The leader must be on top of the following duties:

  • Set goals and identify opportunities. While the rest of the team works hard to row the boat, the leader looks on the horizon ahead, mapping out the team’s direction. In the same vein, leaders should spot a good opportunity when they see it. Otherwise, the startup will be stuck and will fail to adapt to the changing times.
  • Make hard decisions. Democracy is the core of most startup teams. After all, many people who chose to join startups do so because they’re tired of the top-down management approach in traditional companies. However, there will always be situations when controversial decisions need to be made so as not to compromise the venture. In such situations, it’s the leader’s job to step up and take charge.
  • Keep the team together. A leader ensures that everyone is right where they should be, doing what they do best for the good of the startup. In addition to that, caring and listening are also crucial parts of being a good leader. After all, a happy team is a productive team.

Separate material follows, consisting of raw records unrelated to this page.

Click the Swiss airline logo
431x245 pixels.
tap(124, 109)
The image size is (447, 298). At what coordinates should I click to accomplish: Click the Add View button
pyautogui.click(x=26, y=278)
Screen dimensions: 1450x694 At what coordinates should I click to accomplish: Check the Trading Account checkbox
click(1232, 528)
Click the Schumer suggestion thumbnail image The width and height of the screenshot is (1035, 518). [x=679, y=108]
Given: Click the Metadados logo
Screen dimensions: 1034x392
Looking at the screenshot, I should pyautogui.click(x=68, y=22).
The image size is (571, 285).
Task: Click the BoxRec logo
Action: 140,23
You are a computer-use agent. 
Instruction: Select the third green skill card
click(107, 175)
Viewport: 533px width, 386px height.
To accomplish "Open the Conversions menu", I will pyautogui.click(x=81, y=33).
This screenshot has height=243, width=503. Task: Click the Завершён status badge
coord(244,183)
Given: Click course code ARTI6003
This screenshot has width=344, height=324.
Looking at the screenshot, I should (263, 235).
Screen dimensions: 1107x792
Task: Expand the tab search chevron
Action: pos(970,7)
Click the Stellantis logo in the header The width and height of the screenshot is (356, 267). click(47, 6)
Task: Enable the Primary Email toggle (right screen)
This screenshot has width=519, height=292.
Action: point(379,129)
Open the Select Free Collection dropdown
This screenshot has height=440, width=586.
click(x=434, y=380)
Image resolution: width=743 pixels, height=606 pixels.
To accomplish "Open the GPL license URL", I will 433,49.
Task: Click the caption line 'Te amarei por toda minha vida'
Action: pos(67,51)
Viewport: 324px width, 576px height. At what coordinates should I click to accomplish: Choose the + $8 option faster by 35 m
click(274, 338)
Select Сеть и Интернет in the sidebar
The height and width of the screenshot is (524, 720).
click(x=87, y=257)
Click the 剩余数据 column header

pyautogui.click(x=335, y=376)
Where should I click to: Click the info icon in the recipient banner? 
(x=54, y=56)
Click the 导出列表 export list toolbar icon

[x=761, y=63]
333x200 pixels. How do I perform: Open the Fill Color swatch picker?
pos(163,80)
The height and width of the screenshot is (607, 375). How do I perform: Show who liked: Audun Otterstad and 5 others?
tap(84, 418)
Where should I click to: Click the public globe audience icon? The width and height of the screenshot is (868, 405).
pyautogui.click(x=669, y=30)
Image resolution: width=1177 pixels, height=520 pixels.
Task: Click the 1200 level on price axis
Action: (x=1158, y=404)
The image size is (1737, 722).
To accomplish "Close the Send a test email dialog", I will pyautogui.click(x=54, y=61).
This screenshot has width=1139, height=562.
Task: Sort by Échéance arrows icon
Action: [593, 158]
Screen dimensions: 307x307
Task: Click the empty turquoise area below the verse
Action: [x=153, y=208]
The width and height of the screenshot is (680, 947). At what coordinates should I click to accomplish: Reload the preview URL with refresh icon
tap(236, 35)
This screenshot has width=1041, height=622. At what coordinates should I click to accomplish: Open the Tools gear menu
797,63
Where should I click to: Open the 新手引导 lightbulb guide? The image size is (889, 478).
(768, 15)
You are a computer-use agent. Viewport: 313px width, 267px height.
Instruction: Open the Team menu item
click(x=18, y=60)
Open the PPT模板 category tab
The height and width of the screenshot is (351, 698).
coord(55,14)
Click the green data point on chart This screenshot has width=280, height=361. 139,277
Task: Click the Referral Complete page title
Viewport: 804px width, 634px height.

With these duties in mind, it’s impossible to build an efficient startup team without a leader to take charge.

A Leader vs. A Manager

The difference between a leader and a manager is a widely-discussed topic in management courses. Generally, the former is someone who leads the team to the future, while the latter is a person who manages the tasks required to get there. 

In short, being an effective leader involves having the soft skills to play the role. This includes having a strong connection with people, being transparent with everyone in the organization, and having a clear vision of the startup’s purpose and contribution to society.

Being a manager, on the other hand, relies on having hard skills or performing managerial tasks. To be an effective manager, one must know how to develop strategies, build the team, assist co-workers, and monitor progress.    

Bigger organizations may have the resources to hire a manager separate from their leader. However, most startups benefit from having a small team in the beginning. So, it’s almost required for startup leaders to be well-versed in performing managerial tasks, at least at the onset of the business operations.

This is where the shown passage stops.